If you’re playing buzzword bingo, blockchain-based digital advertising solutions like Liberdy and BasicAttentionToken are incentivizing consumers to share their data with advertisers as part of a token economy. Only time will tell if these services will have the desired effect of a data relationship that is mutually beneficial to consumers and advertisers.

But just when you didn’t think first-party data could be any more valuable, BAM! Scale has always been the challenge here, so advertisers need to double down on efforts to collect their own data. Pixel that website. Capture that email address. Deploy that SDK in your mobile app. Of course, we encourage you to do so in compliance with GDPR in anticipation that at least some of those restrictions will become a reality here sooner than later.

Second-party data also becomes more valuable.

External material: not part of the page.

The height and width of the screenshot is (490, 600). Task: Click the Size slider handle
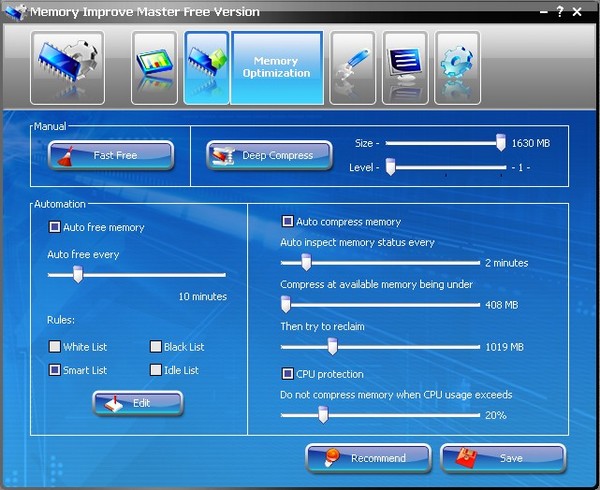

Whether it’s a one-to-one relationship, private marketplace facilitated by a data management platform (DMP) or second-party data at scale, the combination of accuracy and scale becomes an increasingly important component of an audience strategy, if third-party data becomes a scarce resource.

Marketers can also shift more ad dollars into contextual targeting to offset the impact of the loss of behavioral targeting via third-party data providers. Consistently a top performer in our campaigns, we’ll have to keep an eye on this as increased demand will drive up the CPMs for endemic media placements.

Preparing for compliance to GDPR, e-privacy and whatever else comes next is one thing. Identifying alternative solutions to maintain marketing campaign performance is another. But we should also strive to shift the paradigm that got us into this predicament in the first place.

Ask not what their data can do for you. Ask how their data can be used to serve the people that created it.

Would a person, not a consumer, think it’s appropriate that you have access to their data? How can this data be used to improve an experience for that person? Humanizing your data by forcing yourself to realize that there are always real people who created it. That will not only help keep you on the right side of an ongoing ethical debate, it may even enable you to think about marketing efforts in a whole new way. And that’s a win-win.